**Reading passage**

········

Re: [DISCUSSION] Spark Data Frame through Thin Client

Posted by Valentin Kulichenko <va...@gmail.com>.
Nikolay,

Please see my comments below. Actually, I haven't made most of the
assumptions that you mentioned, and I generally agree with you. What I
don't agree with is that replacing thick client with thin client is a way
to fix usability issues. Thin client is not going to be issue-free either,
but will potentially compromise the performance, as well as functionality
(like streaming, as Stephen mentioned). My suggestion is to look at
usability issues and try to fix them without getting rid of thick client.

-Val

On Sun, Oct 21, 2018 at 1:08 AM Nikolay Izhikov <ni...@apache.org> wrote:

> Valentin.
>
> Seems, You made several suggestions, which is not always true, from my
> point of view:
>
> 1. "We have access to Spark cluster installation to perform deployment
> steps" - this is not true in cloud or enterprise environment.
>

Can you please elaborate on this? What is the difference between thin and
thick client from this point of view? I understand that the latter would
generally be more complicated, but how would one use thin client without
deploying a JAR?


>
> 2. "Spark cluster is used only for Ignite integration".
> From what I know computational resources for big Spark cluster is divided
> by many business divisions.
> And it is not convenient to perform some deployment steps on this cluster.
>

Same as #1. Regardless how we use the Spark cluster, we need to deploy a
JAR in case of thin client, no?


>
> 3. "When Ignite + Spark are used in real production it's OK to have
> reasonable deployment overhead"

········

**Objective**
Which functionality, mentioned by Stephen, does the forum post say a thin client could compromise?

**Supplied material**
········

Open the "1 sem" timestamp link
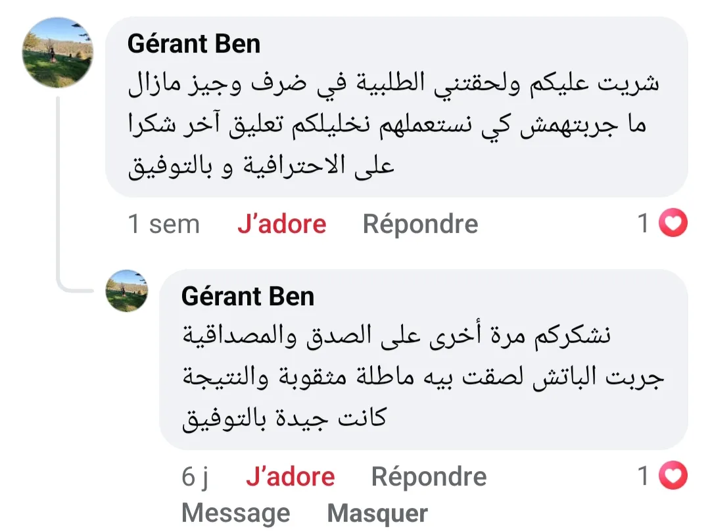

········

**Correct result**
Streaming.